The name of the cloud service is Any.Run were we can test the malware and analysis the behavior with automated environment.
What you will get ?
- NEXT-Gen Sandbox with full interactive access
- Real-time data-flow
- Threat intelligence
- Easy to share
What you can do ?
- Real-time interaction
- Network tracking
- Process monitoring
- MITRE ATT&CK™ mapping
- Behavior graph
Anyone can access the this tool by free subscription program with some predefined limitations.
Register at https://app.any.run/#register
How to Use ?
1.Once you did login, will see the dashboard like below. Click the " New task " button.

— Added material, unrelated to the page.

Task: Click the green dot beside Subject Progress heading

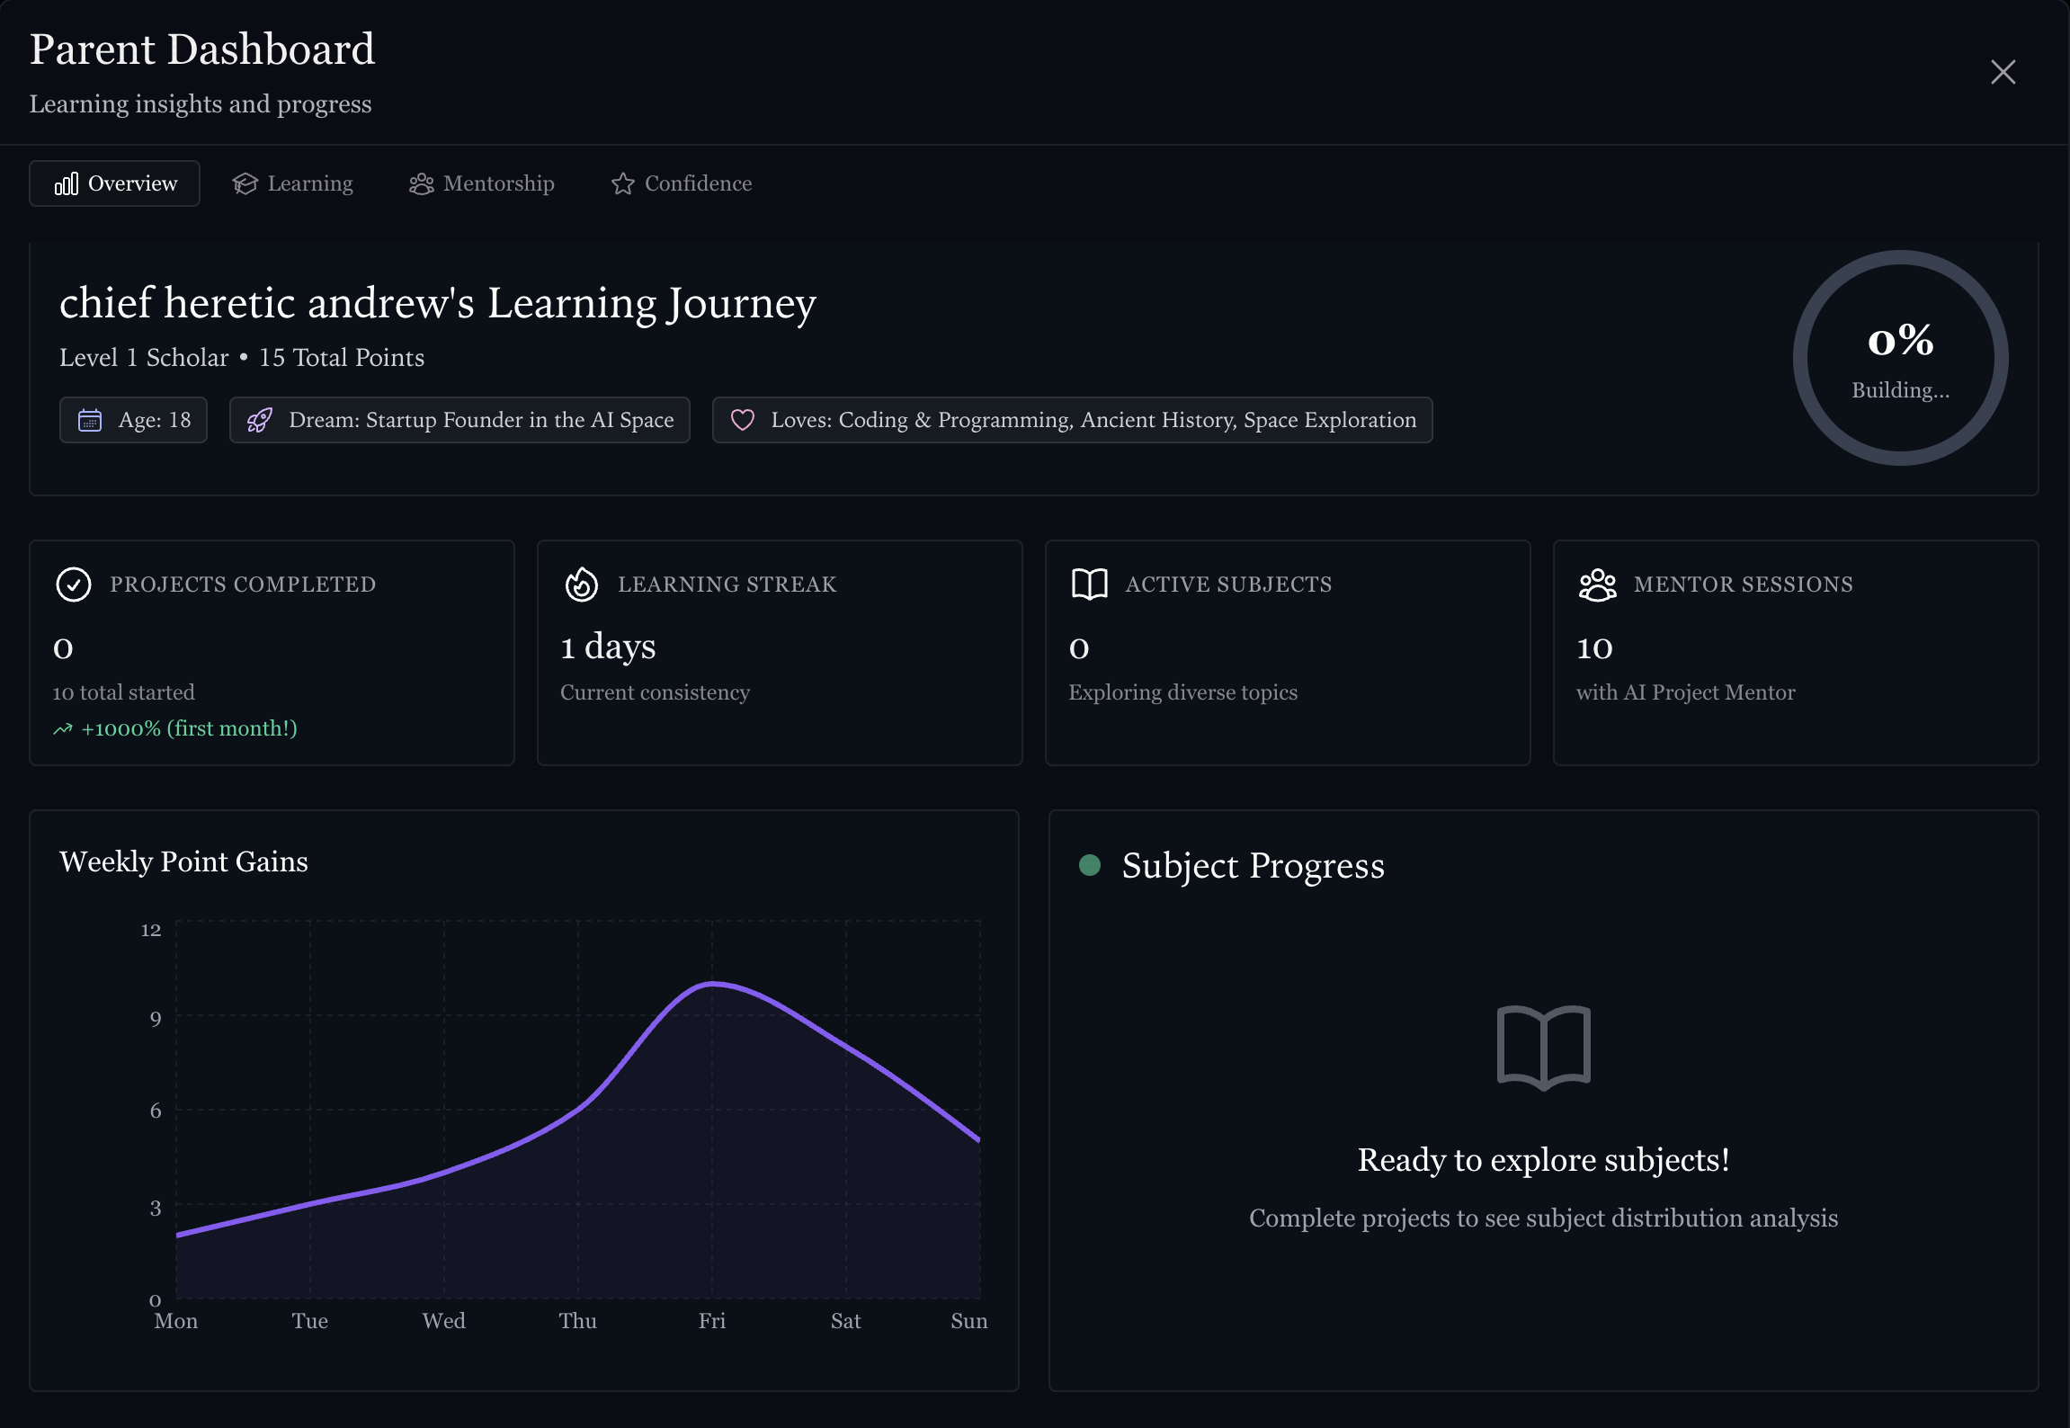Action: [1091, 864]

2.Now the below window will appear in your screen. There which contain multiple option to customize our testing environment .
- Upload the malicious file or type the URL which you want to test.

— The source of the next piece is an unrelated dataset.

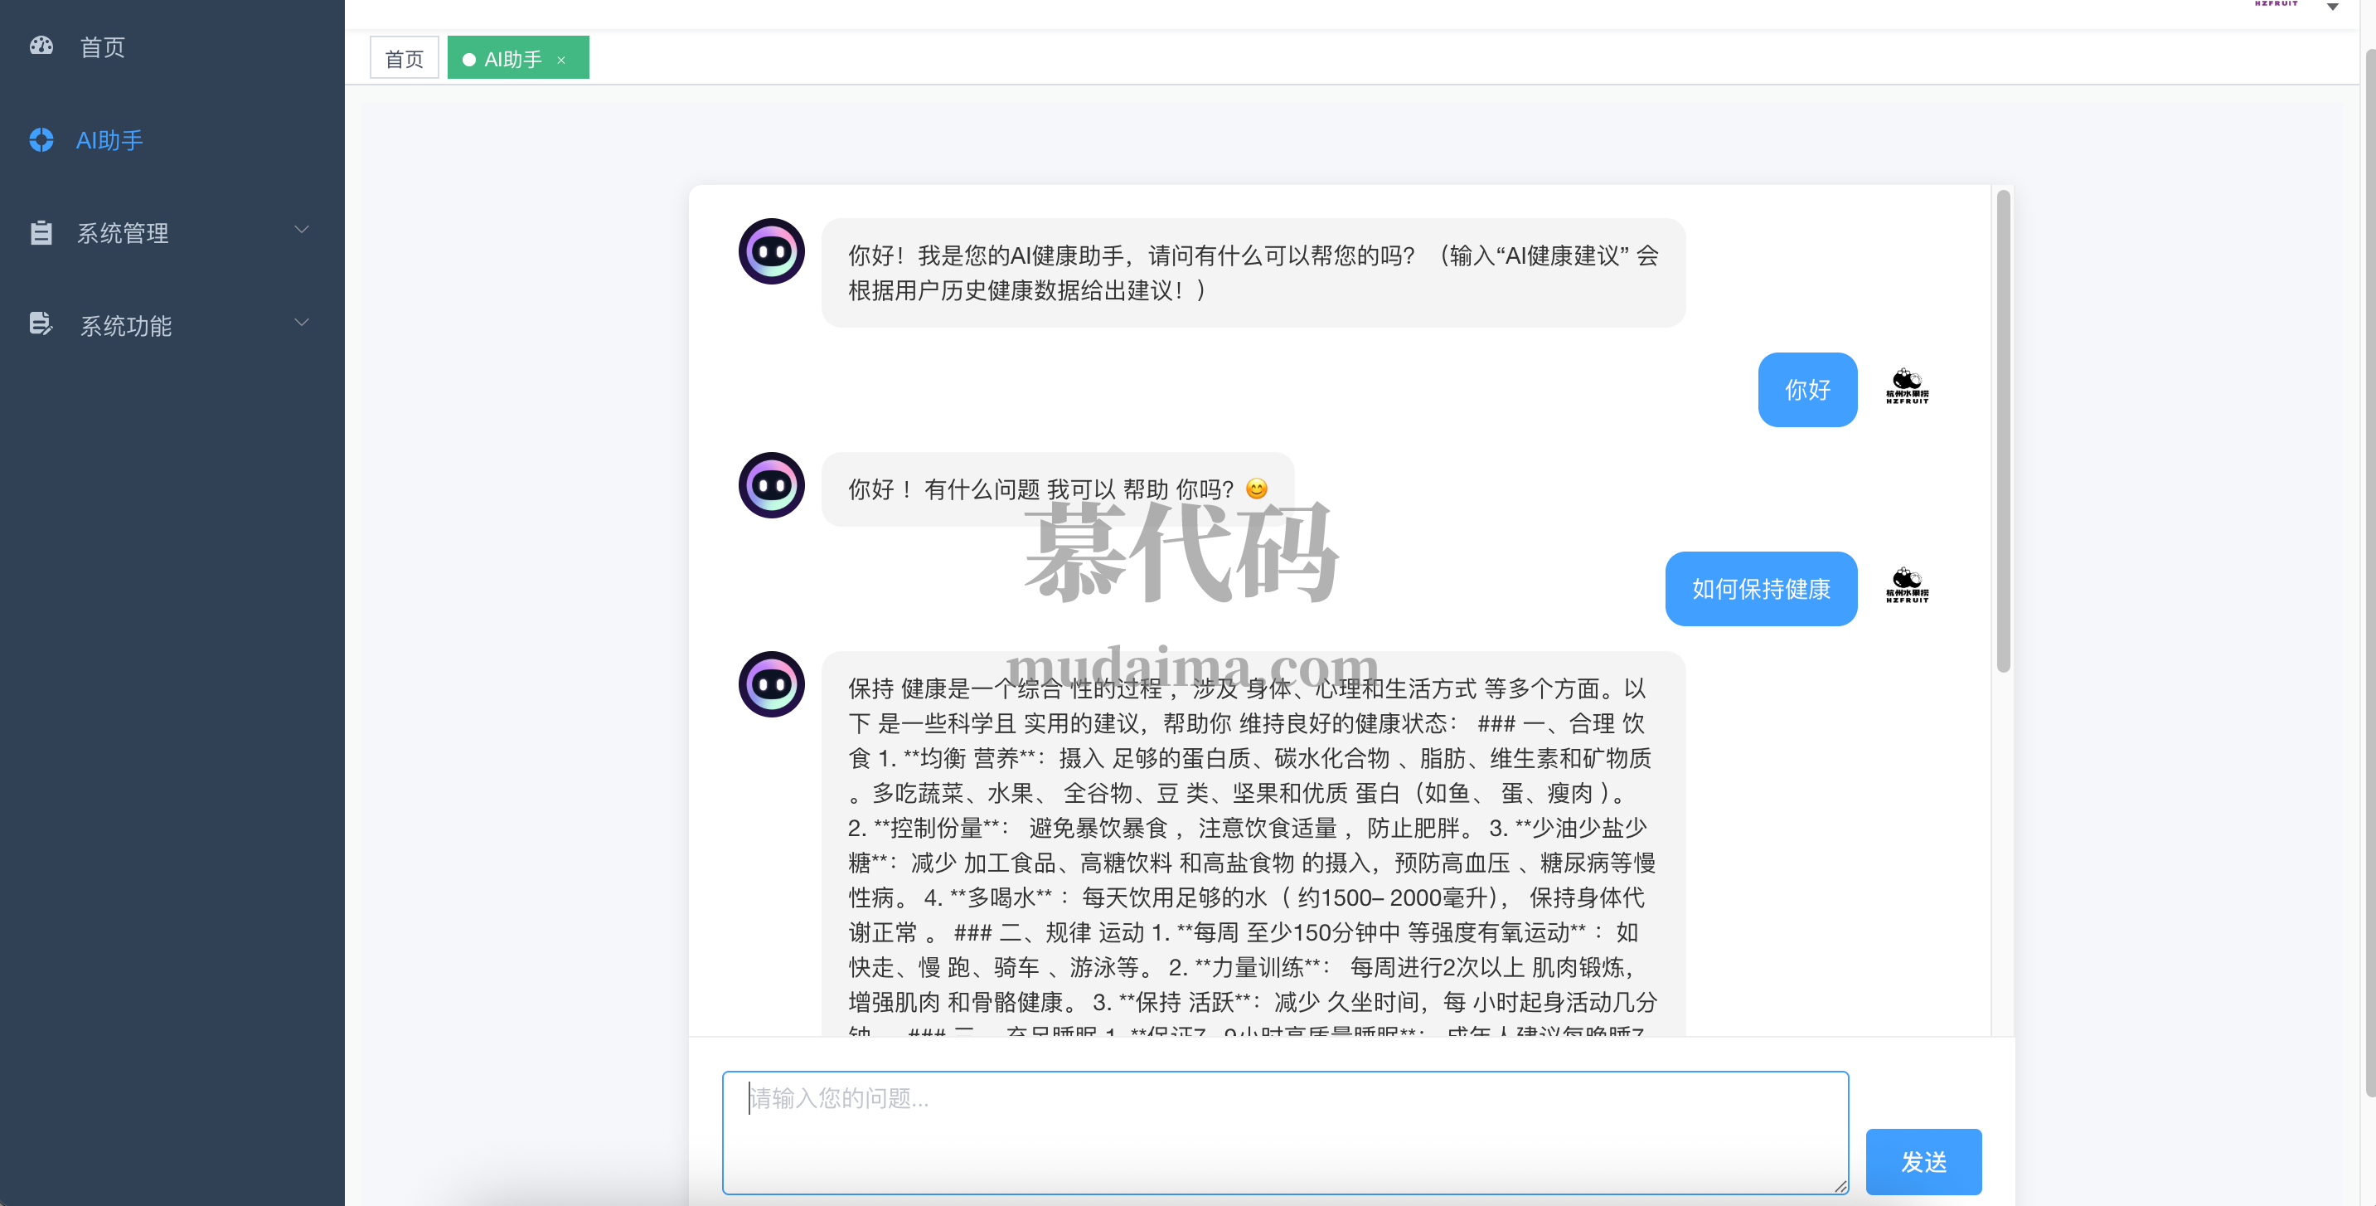Click the dashboard icon beside 首页

pyautogui.click(x=42, y=45)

- If the malware uses darknet, there an option to route traffic via TOR
- Can run command to execute/activate the malware from particular Dir.

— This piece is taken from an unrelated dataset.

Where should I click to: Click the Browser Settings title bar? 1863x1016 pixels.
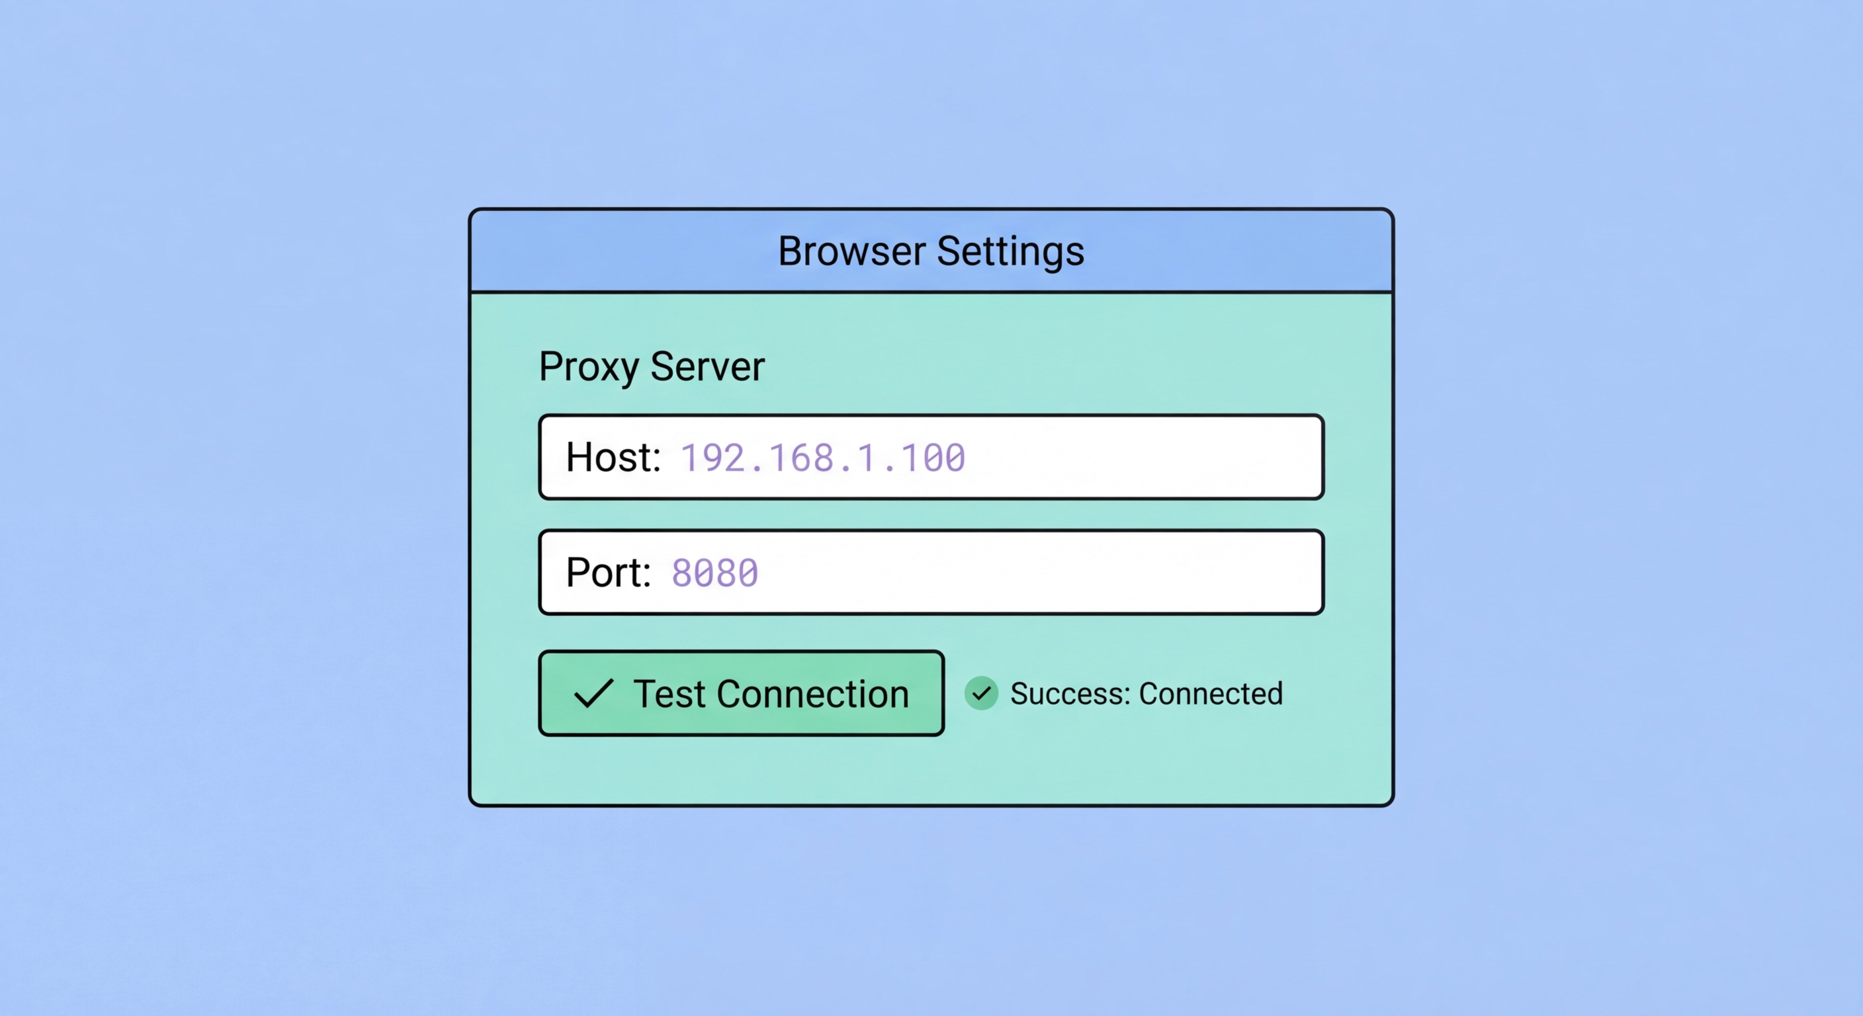[931, 250]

Then click "Run" button which is located in right side bottom.
3. Any.Run will prepare the customized test environment by Automated process.
Once the process done will display the screen like below. There you can access the Windows Operating system over the browser. (like VM web-Console)
4. Now its your hunting time. You can manually run the virus/Document/execute the command to analyse the behavior of the test object.
Below for testing I created a website with "cryptojacking" malware (Crypto-currency miner) and open in the Any.Run environment to analyze the behavior.
While running the test right side able to see the PC's CPU utilization of malware and process monitoring on the right side of the browser window.
- As per the behavior of the Cryptojacking attack, CPU reaches critical level.
- Chrome.exe utilizing the 100% CPU
From this Widget after test we can collect the Sample file, IOC, Test Report, ATT&CK matrix and share the report in Social Media.
From the bottom of the browser able to monitor the network traffic parameters,
> TCP Connection request (TCP ports,Source, Destination IP address and etc. )
> DNS query
> Name of the Malware/Thread (Any.Run analyse the traffic with IPS engine)
And there is an option to download the PCAP file of the test at right top of the widget.